Светлана Александровна Яцык. Иногда мне кажется, что Ваше предположение совершенно верно, поскольку, помимо описанной мной процедуры, использовались и гораздо более прагматичные методы "фильтрации" неугодных святых, например, немотивированные отказы на запросы на канонизацию, присланные из регионов, не входивших в сферу интересов папы, или отбор свидетелей. Поэтому да, возможно, роль власти и авторитета папы сопоставима с ролью ratio.
Михаил Владимирович Дмитриев . Если бы я был наглым студентом, в таком случае я задал бы следующий вопрос: не кажется ли Вам, что рациональность, которую мы наблюдаем применительно к святости, суть рациональность «циническая» ? Не из прагматических ли нужд церкви как института спасения и института власти исходили, выбирая, кого можно, а кого нельзя назвать святым? Оставалось ли в канонизации хоть что-то от христианской тайны?
Светлана Александровна Яцык. Говоря о прагматике, я бы согласилась с тем, что существовало некое искусственное ограничение количества канонизируемых святых. Об этом писал тот же Остиец: он говорил, что чем меньше людей будет признано святыми, тем сильнее эта небольшая группа будет почитаема. Здесь можно провести аналогию с Нобелевской премией: она выдается так редко и отбор кандидатов на получение этой премии так строг, что это защищает ее от девальвации (по крайней мере, в глазах сторонних наблюдателей).
Олег Сергеевич Воскобойников.

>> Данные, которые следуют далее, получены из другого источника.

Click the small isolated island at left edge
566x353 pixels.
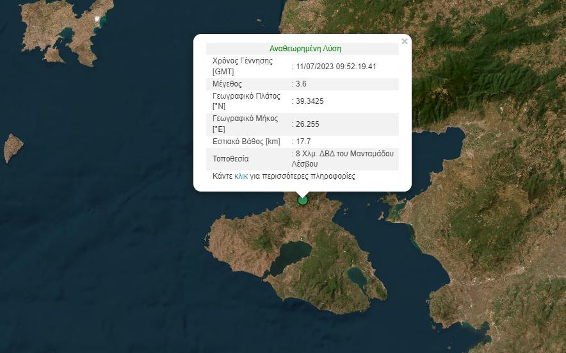click(x=13, y=147)
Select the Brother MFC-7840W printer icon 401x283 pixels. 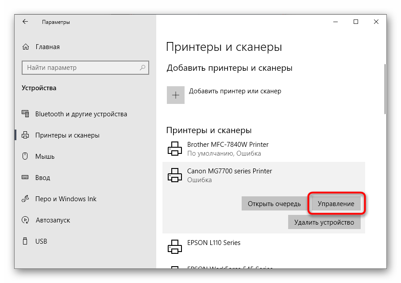(x=175, y=149)
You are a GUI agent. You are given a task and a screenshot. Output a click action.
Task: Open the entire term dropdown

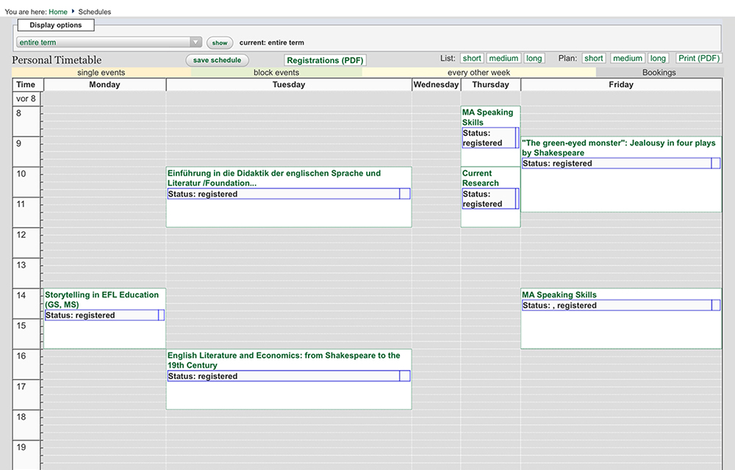[x=110, y=42]
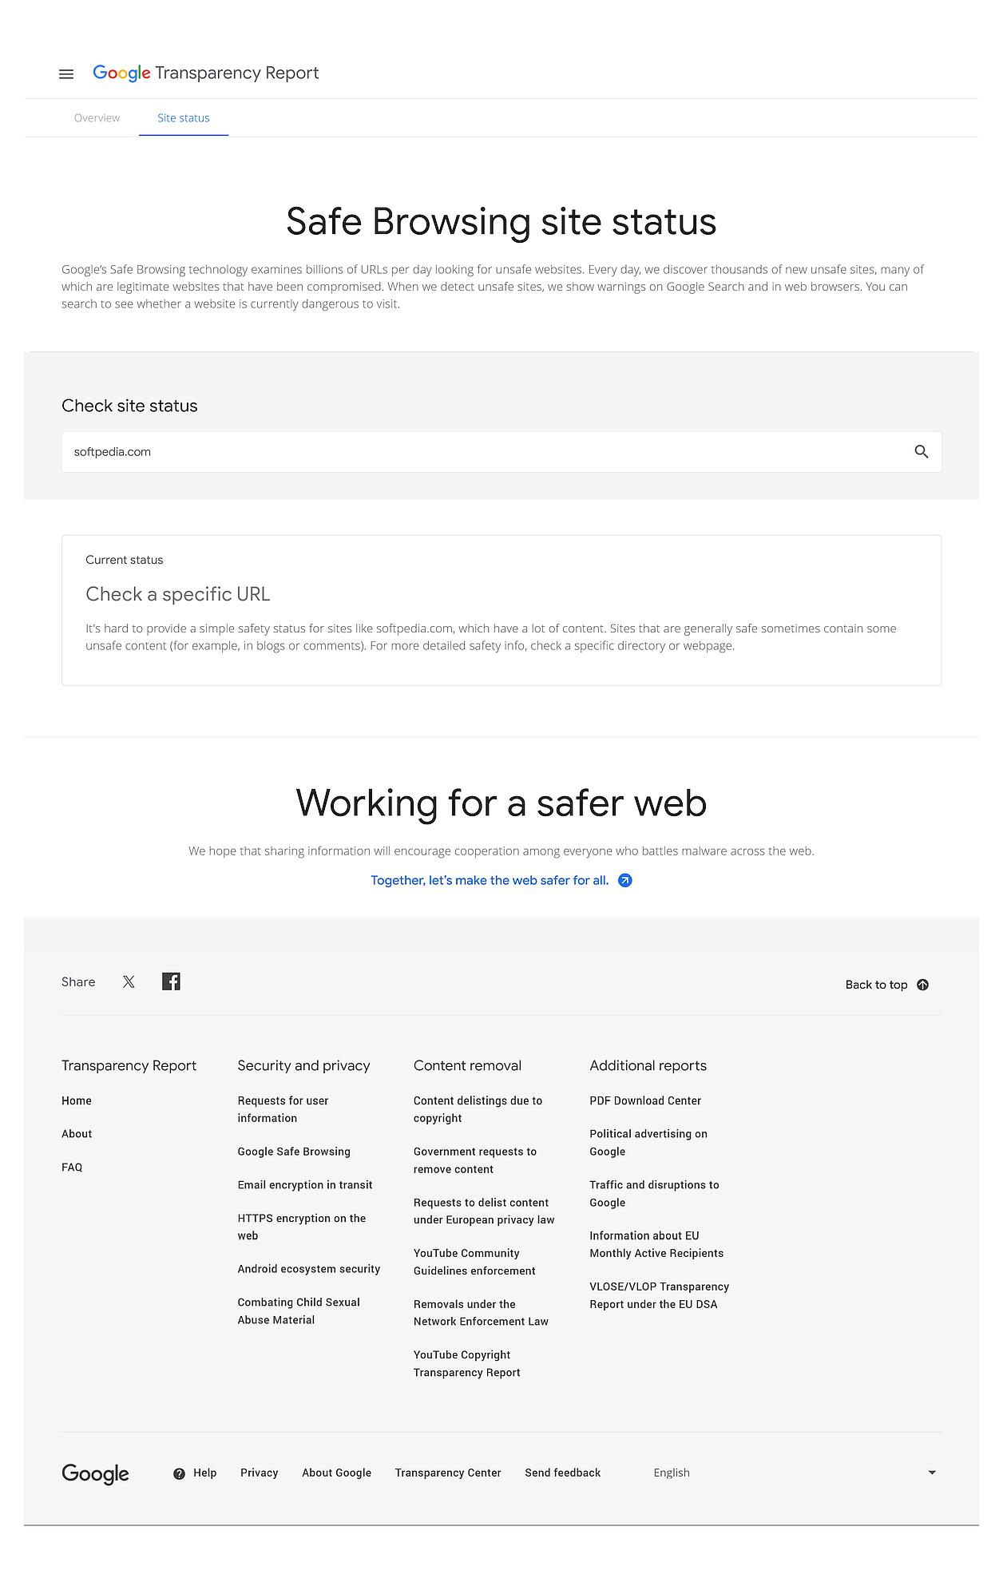The height and width of the screenshot is (1574, 1003).
Task: Visit the Transparency Center link
Action: coord(448,1473)
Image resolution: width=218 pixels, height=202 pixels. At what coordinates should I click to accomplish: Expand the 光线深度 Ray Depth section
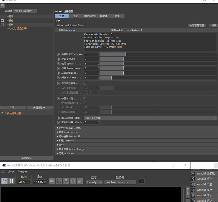point(70,128)
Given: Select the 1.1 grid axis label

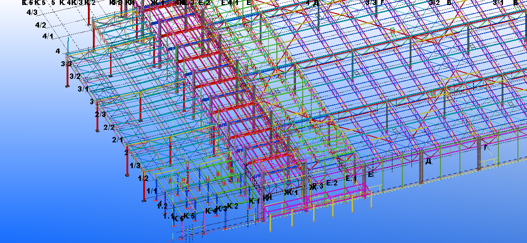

Если оставаться в рамках ratio, пожалуй, нет. Что может быть более иррациональным, чем святость и вера в чудо? С другой стороны, без этой веры не обойтись. Недавно я читал лекцию в МГУ, между делом сказал "мы же с вами - серьезные люди, в чудо не верим. Поднимите руки те, кто верит в чудо" - и две трети сидящих в аудитории подняли руки.

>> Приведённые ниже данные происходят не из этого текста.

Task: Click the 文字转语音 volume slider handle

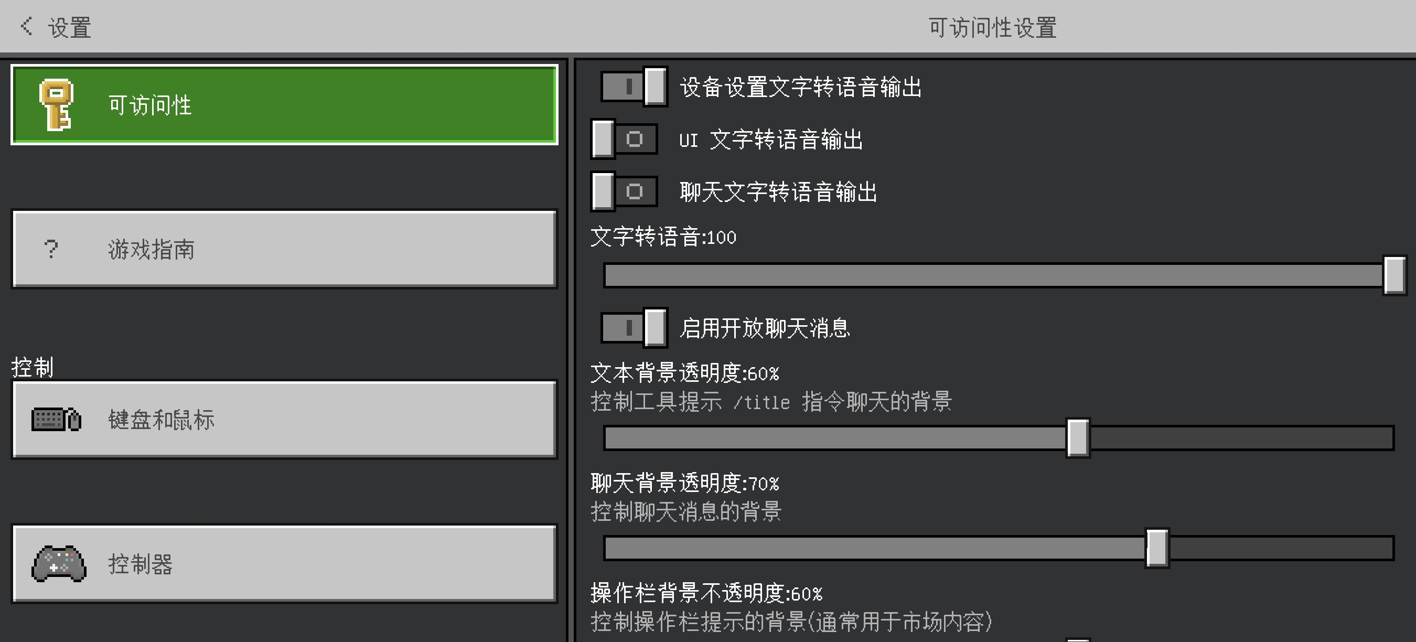Action: [1394, 275]
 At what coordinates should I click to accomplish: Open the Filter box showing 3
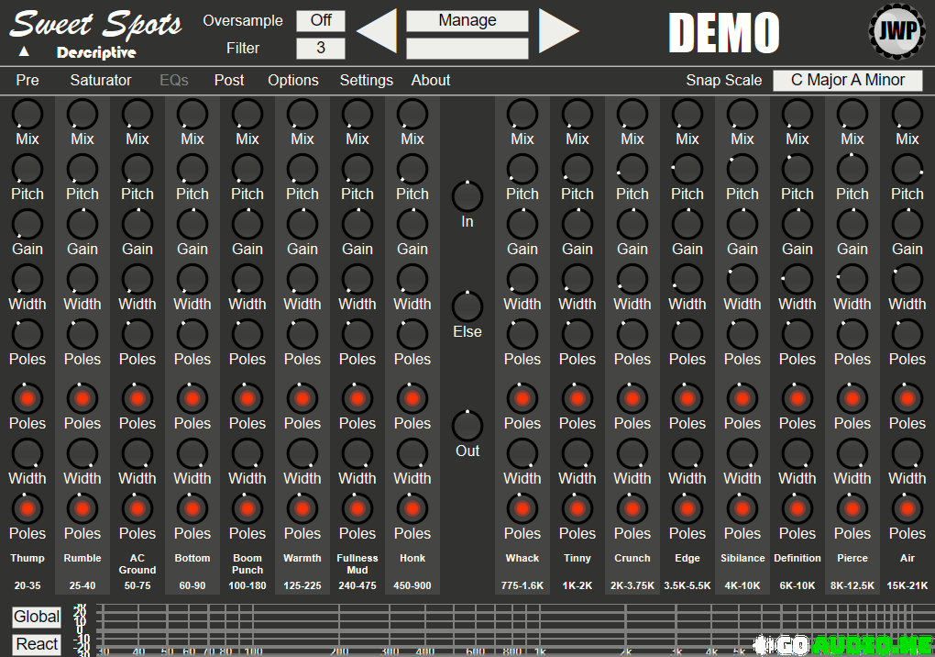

Михаил Владимирович Дмитриев . Наших западных коллег часто шокирует мысль о том, что здесь, на Востоке Европы, было что-то, чего не было там, на Западе и что может помочь понять лучше и западную культуру, и культуру христианской Европы в целом…Обратите внимание, даже здесь сегодня собрались исключительно специалисты по западному средневековью. Кроме меня, нет ни одного человека, занимающегося православным миром. Это дань некому автоматизму: ученый выбирает или Запад, или Восток. В крайнем случае, Китай… И это очень странно, потому что в условиях некоторого истощения научного тонуса (и о Западе, и о Востоке порознь уже сказано столько, что, кажется, сложно найти что-то новое, а релевантное знание - это новое знание), в сущности, это вопрос о различиях и сходствах - главный вопрос, который должен бы всех занимать. В этих условиях проходить мимо потенциала компаративистского исследования, на мой взгляд, странно… Сопоставление уже известных и изученных материалов из опыта двух христианских традиций - может ли это стать познавательно продуктивным подходом? На мой взгляд, может.

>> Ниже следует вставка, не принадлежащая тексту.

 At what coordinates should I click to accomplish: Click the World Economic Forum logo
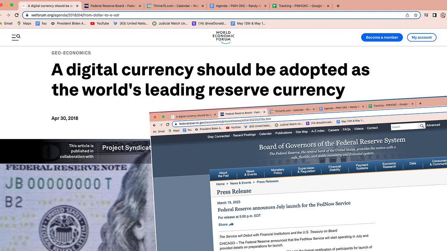224,37
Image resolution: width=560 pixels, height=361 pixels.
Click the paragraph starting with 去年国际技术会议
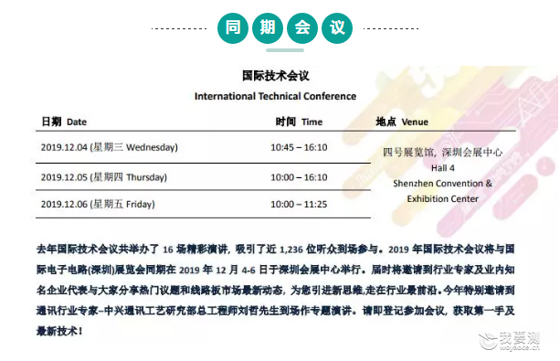tap(275, 290)
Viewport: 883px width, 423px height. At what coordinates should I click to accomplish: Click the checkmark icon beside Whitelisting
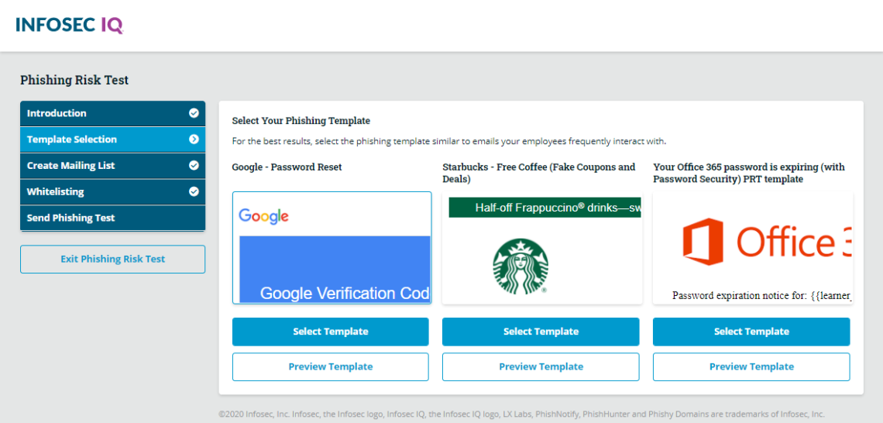pyautogui.click(x=194, y=192)
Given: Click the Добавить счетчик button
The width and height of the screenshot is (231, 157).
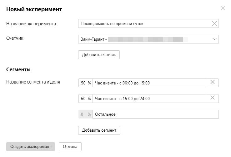Looking at the screenshot, I should (99, 55).
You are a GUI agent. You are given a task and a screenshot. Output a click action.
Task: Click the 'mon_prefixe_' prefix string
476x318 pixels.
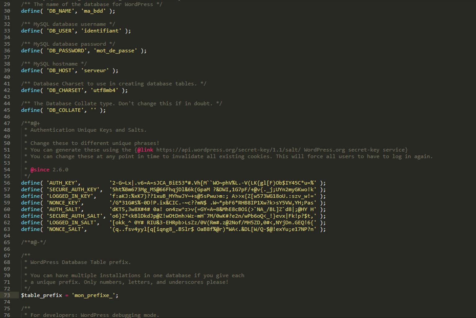(93, 295)
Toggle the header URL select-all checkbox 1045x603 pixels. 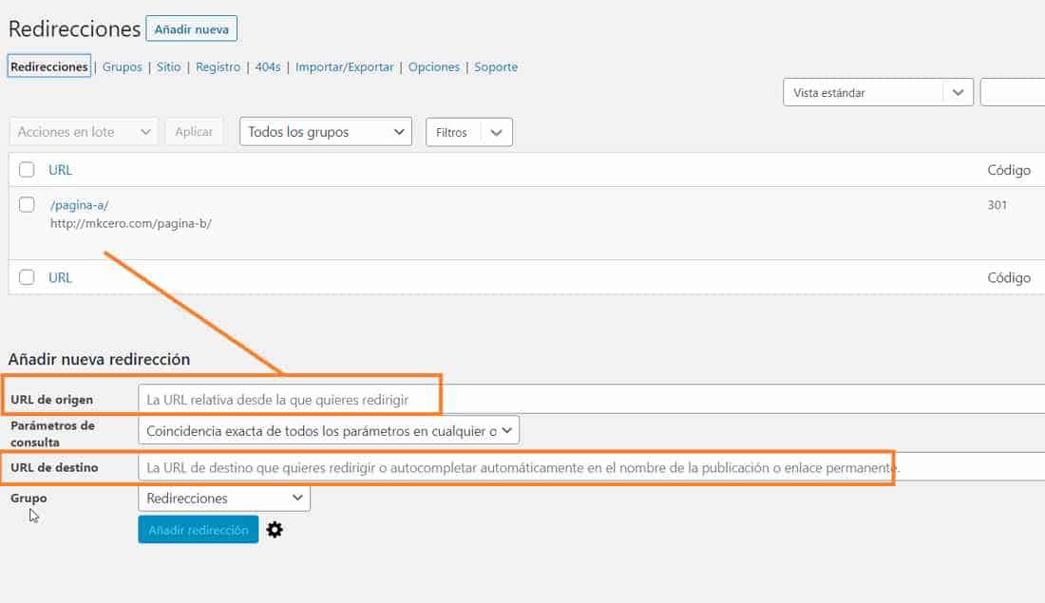click(x=27, y=170)
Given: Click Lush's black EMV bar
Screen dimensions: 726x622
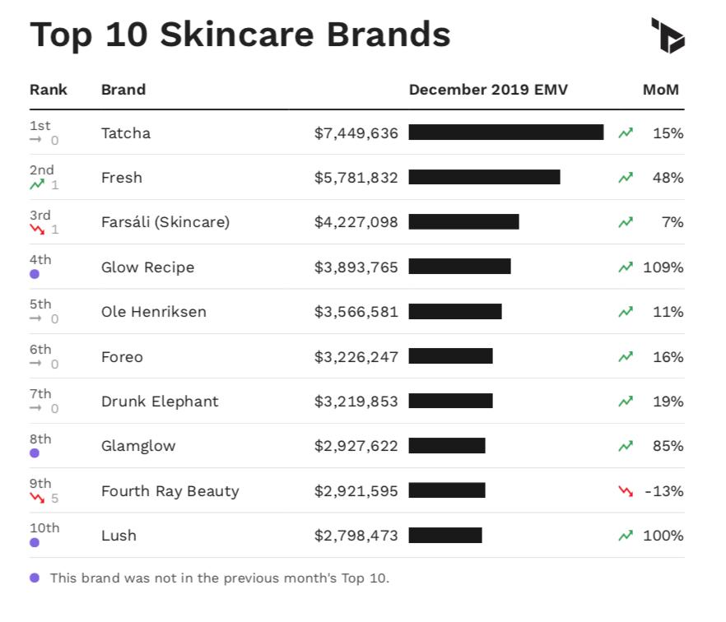Looking at the screenshot, I should 444,536.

Светлана Александровна Яцык. Я бы хотела вернуться к фигуре Макса Вебера, чье имя сегодня уже неоднократно упоминалось. Английский историк Дэвид д'Аврэ сейчас занимается тем, что применяет методы веберианского анализа рациональности (Вебер, как известно, выделил 4 типа рациональности: инструментальную, формальную, целевую и субстантивную) для того, чтобы описать рациональность средневековой рациональности. Он, разумеется, фокусирует свое внимание на Западе; мне представляется, что было бы интересно применить этот подход к исследованию православной религиозности.